I am triggering on the straw of interest only using a discriminator. The 
sharp cut off is indeed the threshold - what the stuff below the threshold 
is: I thought it were double nim pulses coming from the discriminator but 
now that I think of it: the time distance between them is most likely too 
short to cause this -> I have to look into this.


> If you're not 
> triggering only on the channel of interest, it would probably be interesting 
> now to see the total charge (integral) spectrum when the trigger is changed 
> to be only on the channel of interest. (For some reason you've left off the 
> total charge spectrum from the document?)

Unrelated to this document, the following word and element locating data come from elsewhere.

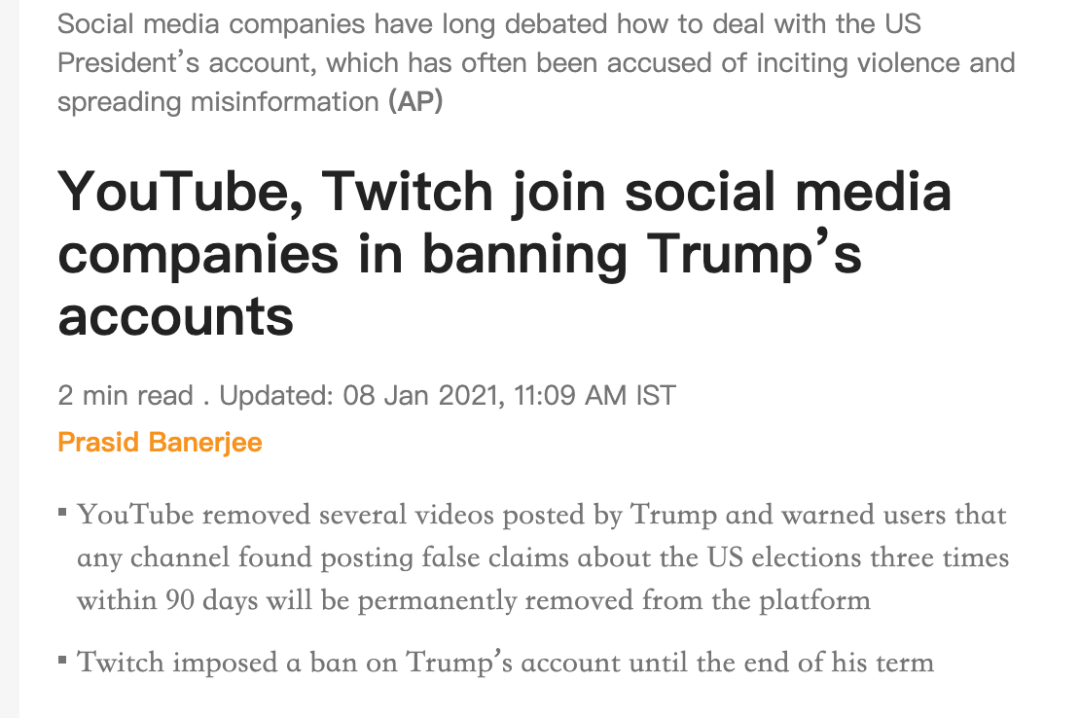Image resolution: width=1080 pixels, height=718 pixels.
Task: Click the updated date 08 Jan 2021
Action: 420,396
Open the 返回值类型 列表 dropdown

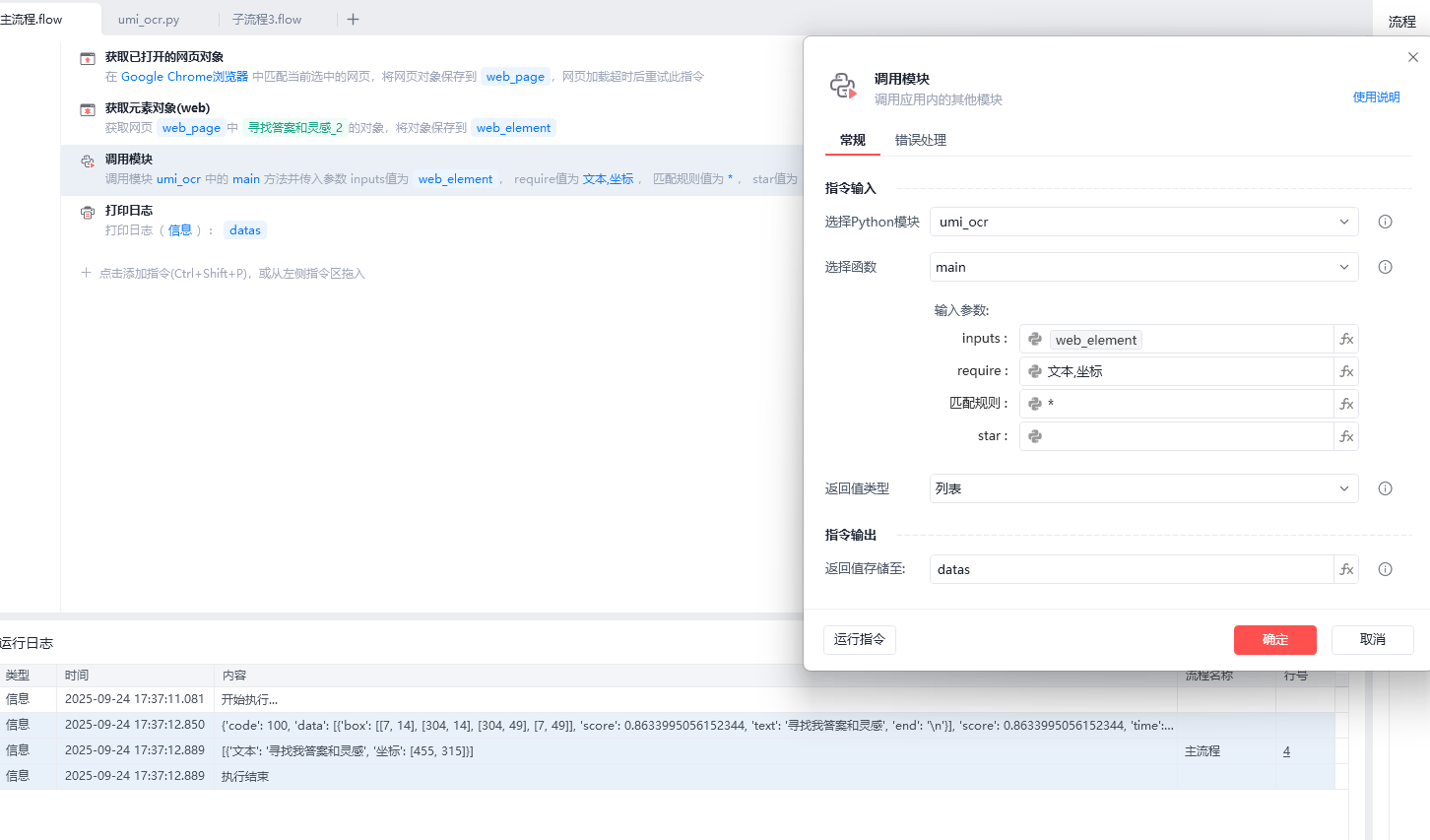(x=1142, y=488)
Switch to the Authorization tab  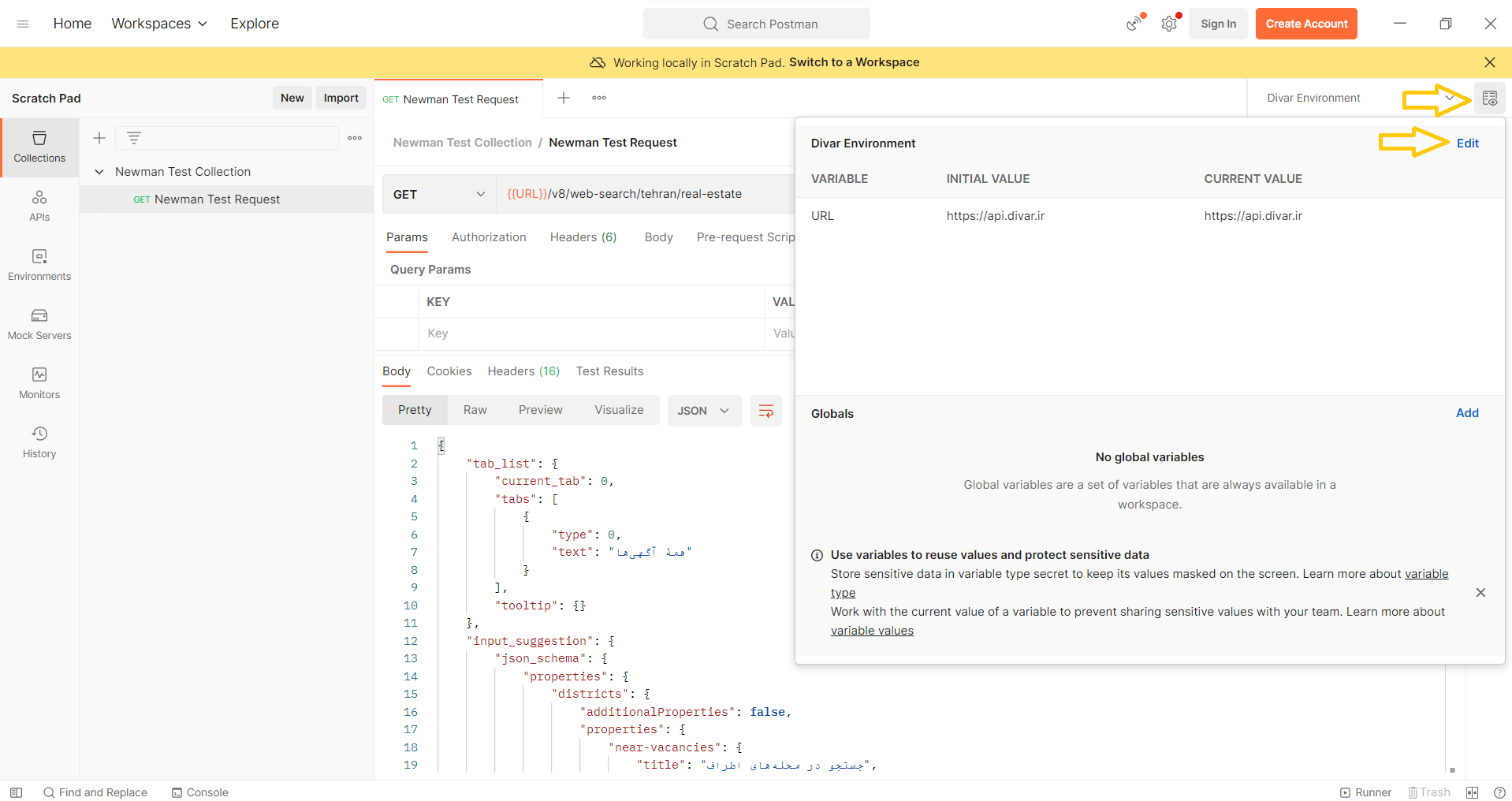489,237
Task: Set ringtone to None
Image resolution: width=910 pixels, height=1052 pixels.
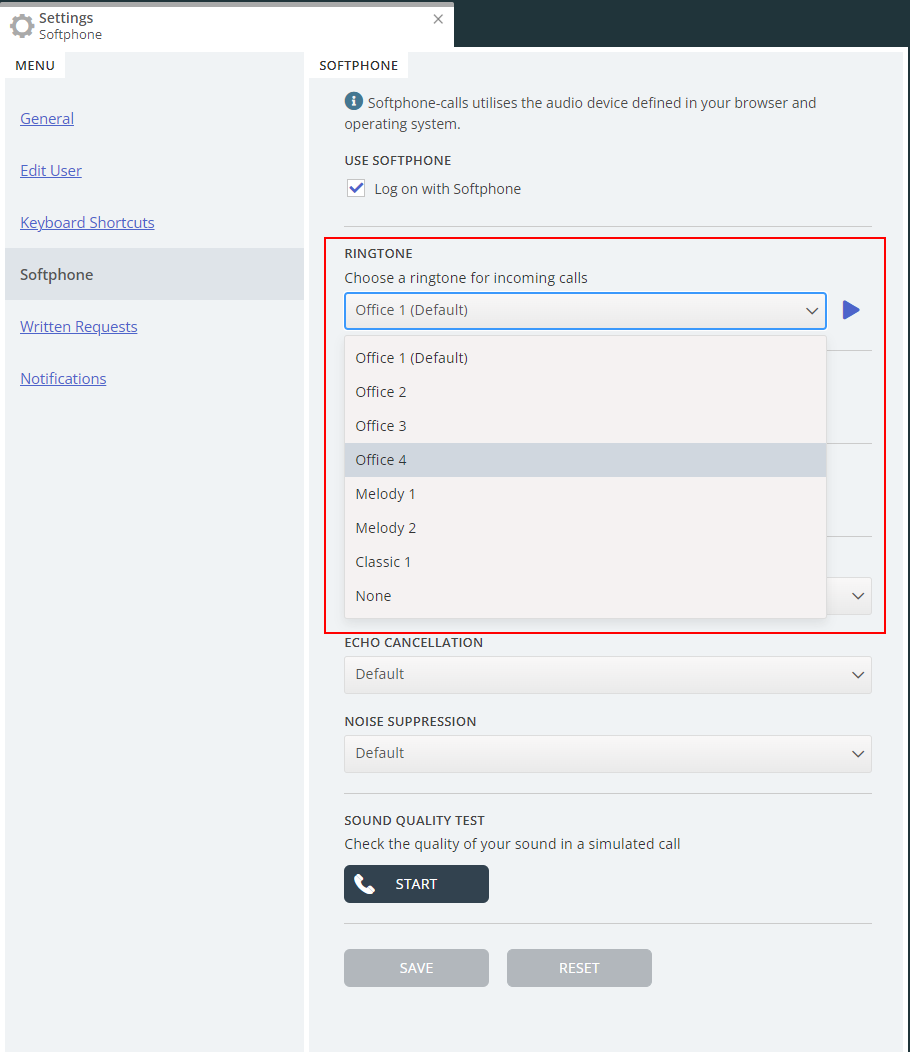Action: pos(373,596)
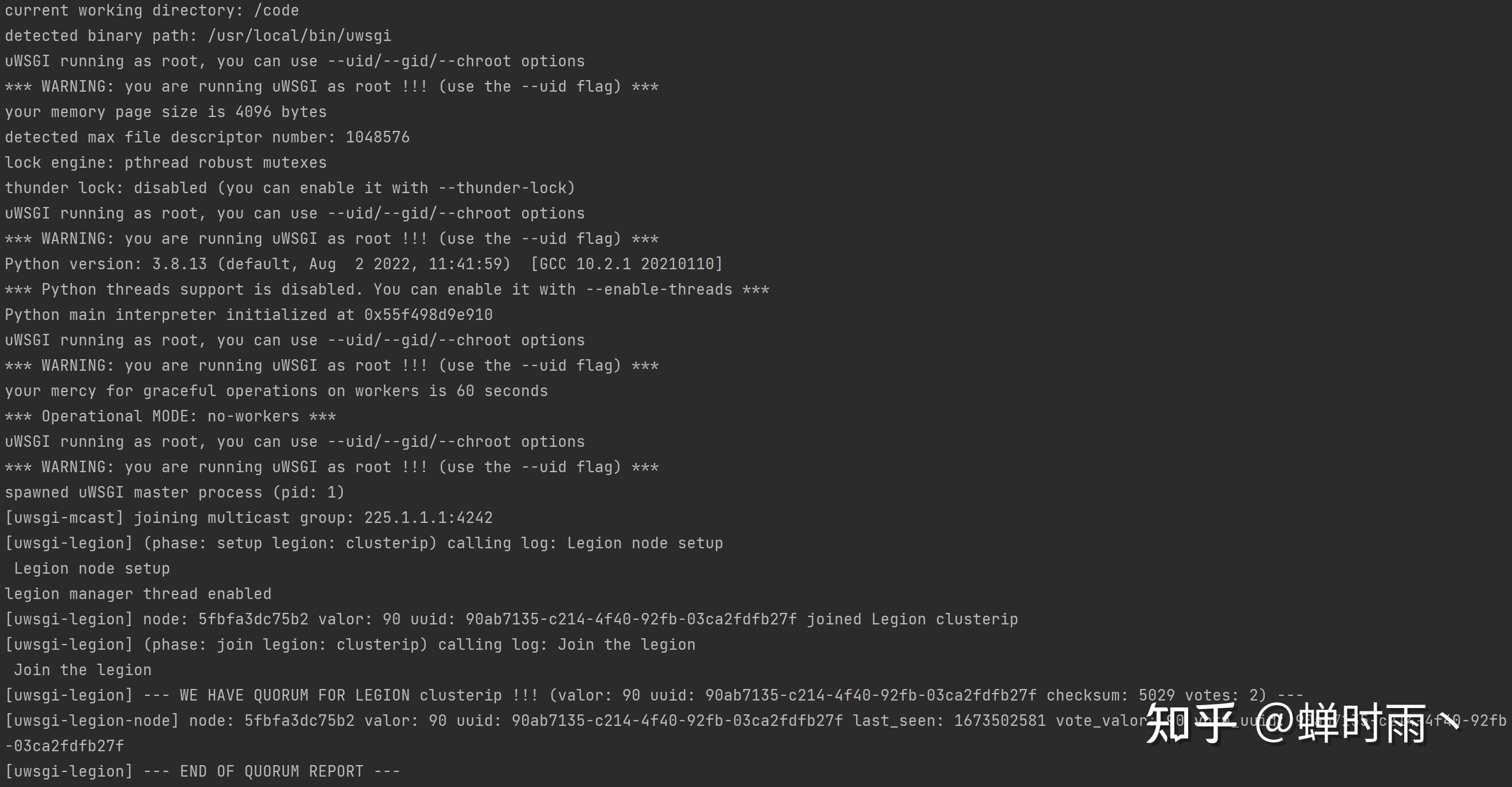Click the "spawned uWSGI master process" line
The image size is (1512, 787).
click(x=175, y=492)
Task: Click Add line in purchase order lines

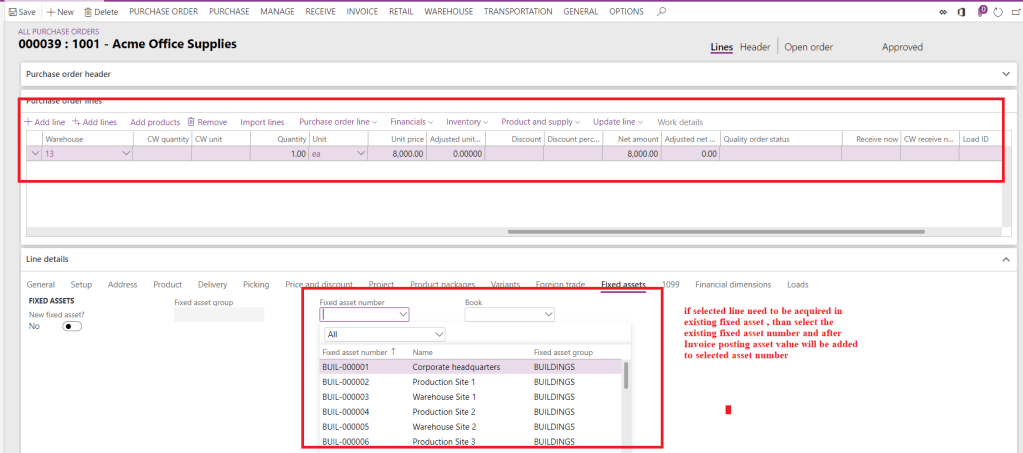Action: click(x=45, y=122)
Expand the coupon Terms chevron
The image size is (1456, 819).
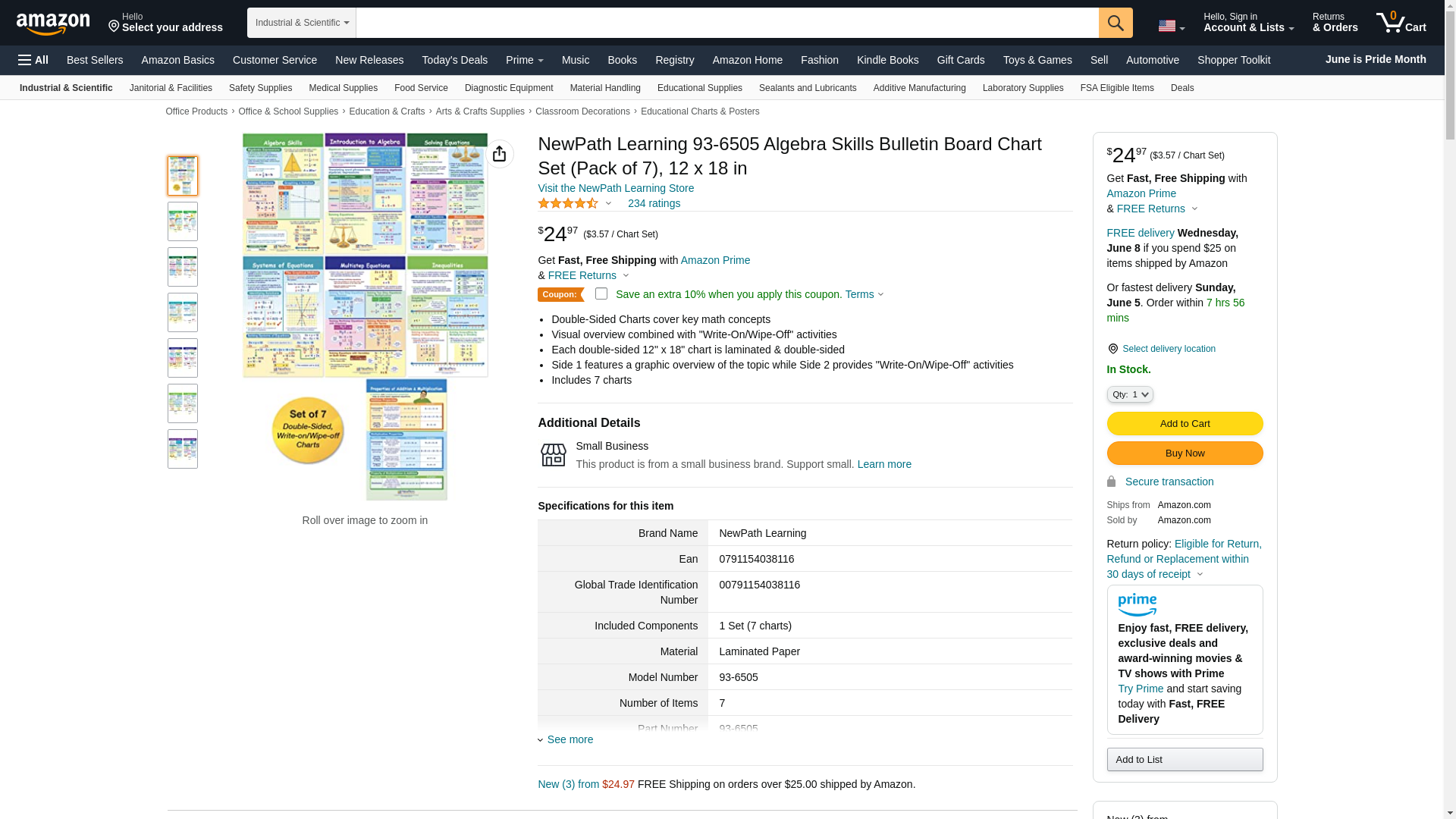coord(880,294)
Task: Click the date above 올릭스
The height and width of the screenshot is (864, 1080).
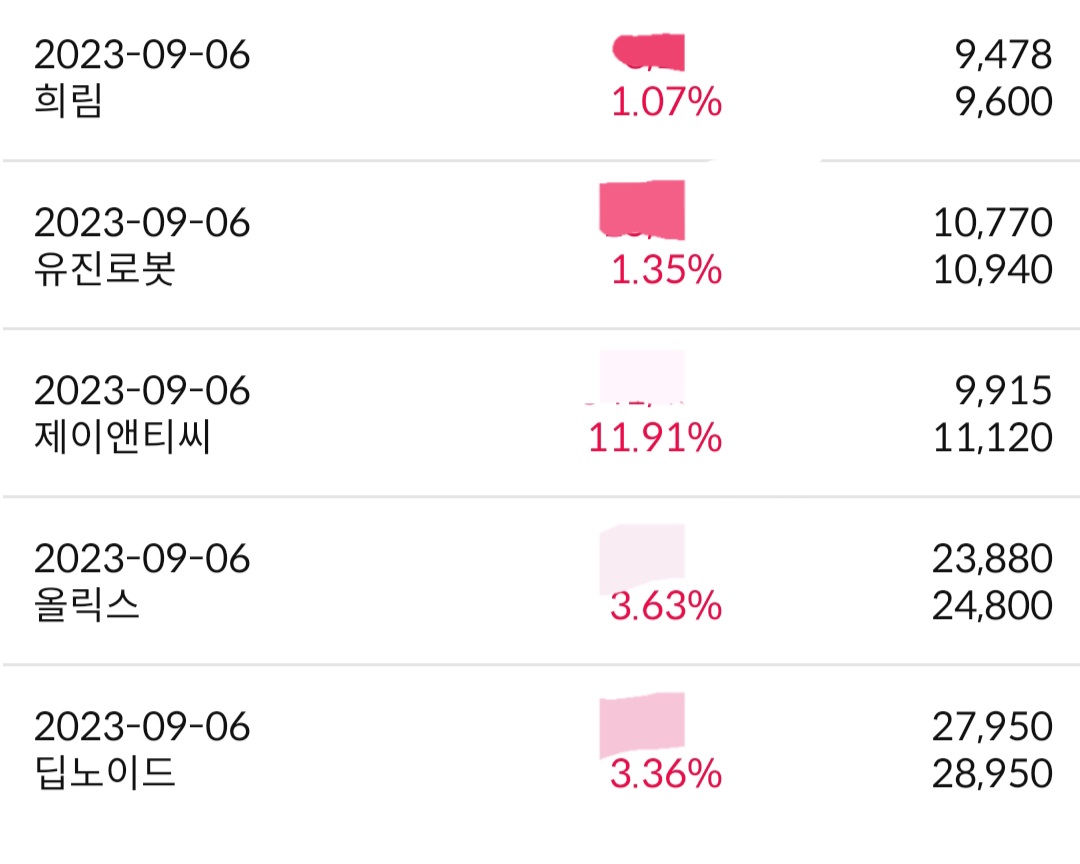Action: click(x=142, y=559)
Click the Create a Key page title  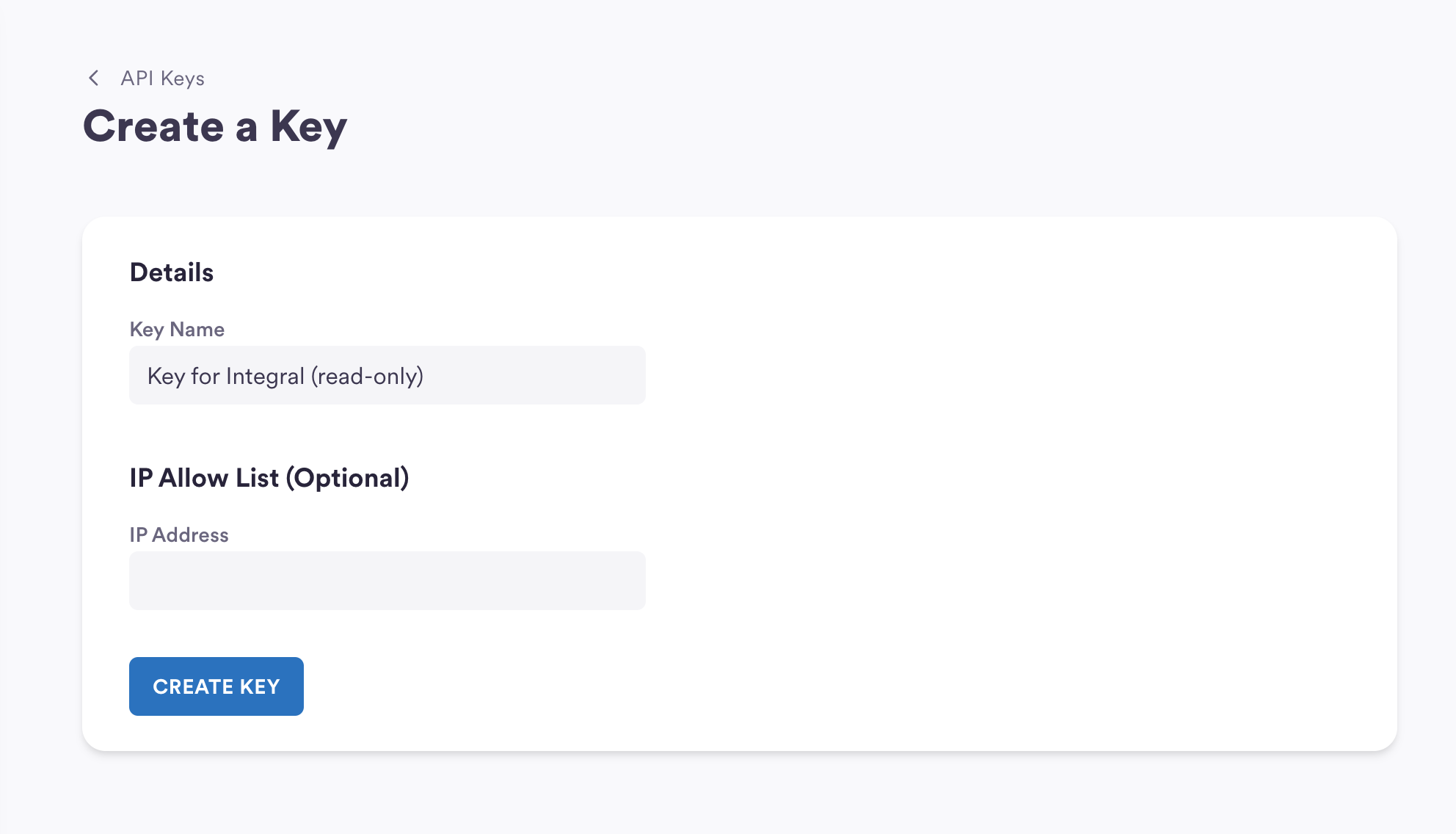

The integrated signal plots exists so they could be added but as we tried 
to calculated the straw's output charge we were more interested in the 
peak-amplitude.



> 2, simply the highest sample point, or is it based on a fit to the waveform 
> around the peak? In the former case, of course it suffers from the _fact_ 
> that a sample point might be on the actual waveform peak, or the peak might 
> straddle two sample points, this could make a 10-30% random error depending 
> on the relative time of the peak and the sample clock. [This is another 
> reason why it might be better to concentrate on the total charge spectrum 
> instead of the peak voltage spectrum in figuring the gains. At least, in my 
> opinion.]
It is the highest sample point - no fit was made.